Heaven sempat mendekatkan badannya ke arah Farrel. “Cari yang agak gelap. We do it right here.” katanya.
“Fuck, Heaven.”
Kemudian Farrel segera memakirkan mobilnya di tempat yang sedikit redup pencahayaannya, seperti yang Heaven katakan.
Setelah mematikan mesin mobilnya, Farrel menghela nafas kasar.
“Kamu mau apa sih, Sayang?” tanyanya.
“Bukannya kamu yang mau? Katanya mau peluk aku tadi?”
“Tapi..”
“Tapi maunya lebih?” goda Heaven menyela ucapan Farrel.
Farrel mengangguk kecil, tanpa menatap yang lebih muda.
“Emang mau apa?” tanya Heaven, dasar penggoda ulung.
“Can I kiss you?” tanya Farrel gamblang.
“Like I said.

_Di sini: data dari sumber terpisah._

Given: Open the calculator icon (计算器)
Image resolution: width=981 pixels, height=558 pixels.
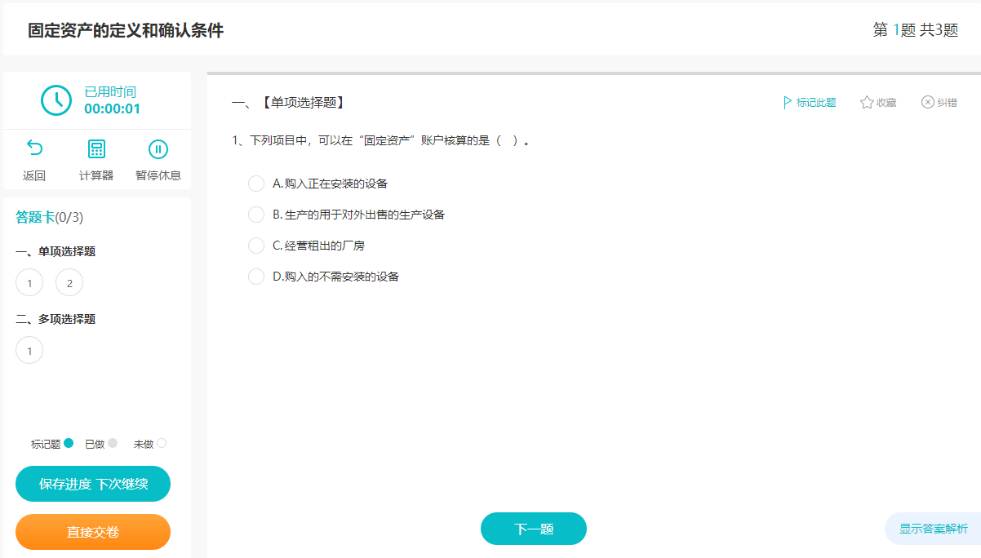Looking at the screenshot, I should point(96,149).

I'm all yours.”
Kemudian Farrel menarik Heaven untuk duduk di pangkuannya. Tanpa basa-basi, Farrel langsung memeluk Heaven erat. Ingat tujuan pertamanya, kan? Ingin minta peluk dari Heaven.
“Capek banget, ya?” tanya Heaven kemudian membalas pelukan Farrel tak kalah erat.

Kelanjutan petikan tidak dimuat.